Last Modified: 07 Sep 2011 19:18
Every day an estimated 1,300 children are dying from the famine in East Africa, says an aid activist [Reuters] 

As the UN and international aid agencies battle to operate out of Mogadishu, the civil war-torn Somali capital, smaller aid agencies have been quietly bringing medical teams, delivering aid and negotiating a move into al-Shabab territory as the famine in the Horn of Africa threatens to devastate Somalia.

But as concerns grow over the mishandling of food aid and corruption by third-party contractors inside the country, there remains little understanding of the conditions inside the capital. Despite this, a small number of aid groups have refused to delegate their work there to third-party organisations.

One such group, Gift of the Givers, a humanitarian organisation from South Africa, has over the past month
chartered six cargo airplanes to Mogadishu and currently has 1,700 tonnes worth of aid on four ships en route to the Somali capital.

This month, the organisation will set up a medical facility in Mogadishu's largest hospital, in an attempt to concentrate efforts to treat and rehabilitate thousands of patients.

Azad Essa speaks to Imtiaaz Sooliman, the head of Gift of the Givers, about Africa's response to the crisis, working in Mogadishu, engaging al-Shabab and solving the crisis.

Q: Gift of the Givers has operated for around two decades now intervening in countries from Bosnia to Haiti. How would you compare this crisis to other humanitarian crises you have encountered?

A: In my 19-years-experience, I would say that that this was the worst crisis I have ever seen. It is not like Bosnia where there was war, or an earthquake like Haiti where there was structural damage to buildings. Here there is slow death in front of your eyes… we are talking about four million people affected, mostly children. Every parent with five or six children are forced to watch their children waste away, day by day. And we are not talking about one household, we are talking about tens of thousands of households across the country, from the south to Mogadishu.

Q: How devastating is the scale of the crisis?

A: To put it into perspective: A two-year-old child begins to look like a three-month-old baby within some weeks. And again, we are talking about thousands. And parents are emotionally and psychologically affected, because there is nothing they can do to save the child. Imagine watching your child die in front you. It is a slow, painful process and for 12 to 16 weeks you go through this agony knowing that there is nothing you can do.

Consider that we have just completed the month of Ramadan - where children in many countries fast from dawn to dusk.

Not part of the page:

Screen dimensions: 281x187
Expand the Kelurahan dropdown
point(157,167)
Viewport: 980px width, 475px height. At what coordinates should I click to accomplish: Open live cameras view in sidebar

Normally when children fast and towards the late afternoon, they might complain that they want to break the fast because of their hunger and as a parent you say, "it will end soon" so hold on … they might cry but they know that there are only a few hours remaining, and then they can choose whatever they want to eat. But these kids here in Somalia, the tears have long since dried up and there is no expectation of food. There is just nothing to eat. The figures are startling: Every day 1,300 children die.

Q: Let's talk about numbers. Three to four million Somalis affected, 12 million in the region in danger, tens of thousands of children malnourished … how are ordinary people meant to make sense of all these startling figures?

A: It is not possible to make sense if you are not in it. Television pictures do not tell the full story. Being in it captures more than just the essence and a picture cannot tell you the scale of the damage, the emotional suffering, the individual stories – but given the nature of people - consider South Africa – an entire nation has still mobilised for Somalia. We have received unprecedented support. Seeing the pictures of children so emaciated has touched the hearts of people. There has never been such a campaign in the history of this country.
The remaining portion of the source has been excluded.